Turnover of Detrital Organic Carbon in a Nutrient‐Impacted Everglades Marsh

Abstract

AbstractPhosphorus loading to the Everglades from nearby agricultural areas has become a major concern, and is considered to be a significant factor in the encroachment of cattail (Typha domingensis Pers.) and other rapidly growing vegetation into endemic sawgrass (Cladium jamaicense Crantz) marsh. The objectives of this research were to evaluate the variability in turnover of organic C in plant and soil detrital pools along a P enrichment gradient in an Everglades marsh and to identify substrate characteristics and environmental factors controlling C turnover.
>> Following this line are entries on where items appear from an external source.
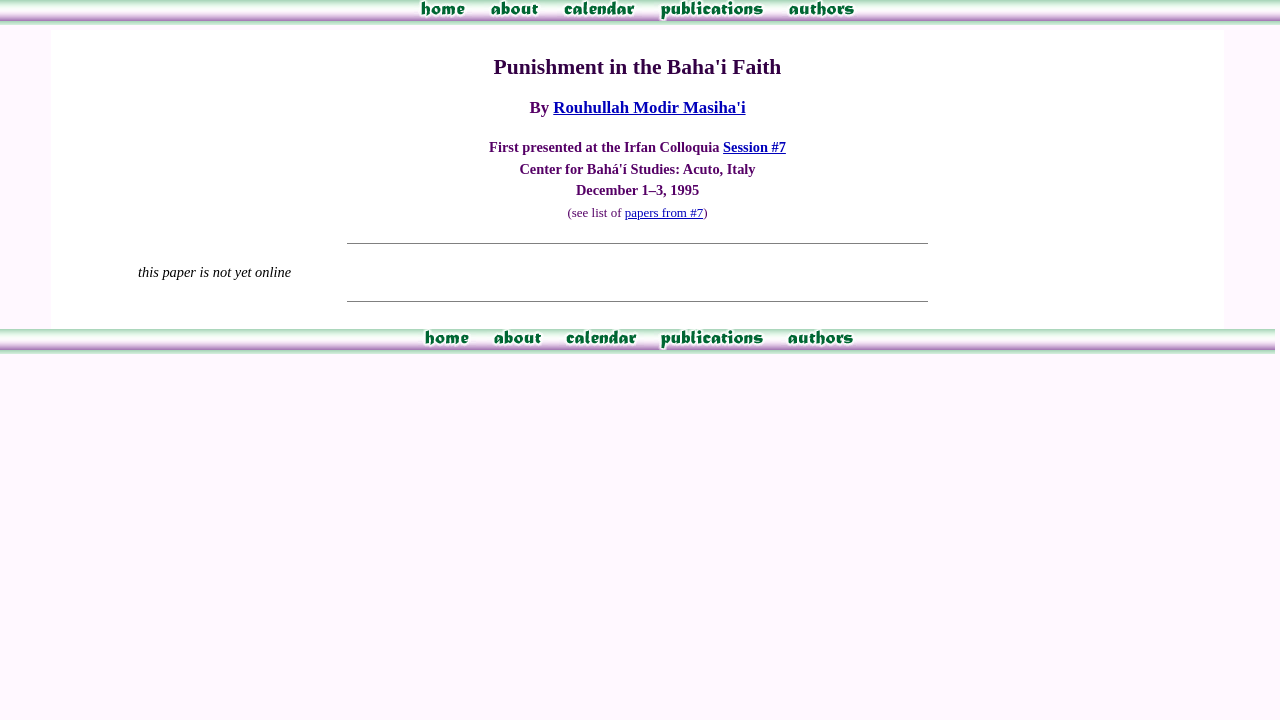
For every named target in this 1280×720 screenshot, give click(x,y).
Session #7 (754, 147)
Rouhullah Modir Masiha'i (649, 107)
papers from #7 (664, 212)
Potential rates of C mineralization in plant litter and peat were determined by measuring aerobic and anaerobic microbial respiration under controlled conditions in laboratory incubations. Potential C mineralization decreased with depth and, consequently, substrate age, in the plant‐soil profile. Within individual detrital pools [standing dead plant material, soil litter layer, surface peat (0–10 cm depth) and subsurface peat (10–30 cm depth)], potential C mineralization decreased down gradient from the source of nutrient loading to WCA‐2A. Overall, 91% of the variability in aerobic C mineralization in peat and plant litter was accounted for by substrate P concentration and lignocellulose composition. Anaerobic C mineralization rates were consistently about one‐third of aerobic rates. Results indicated that organic C turnover in detrital pools in WCA‐2A is significantly affected by accelerated P loading, but is also controlled by O2 availability and substrate C quality.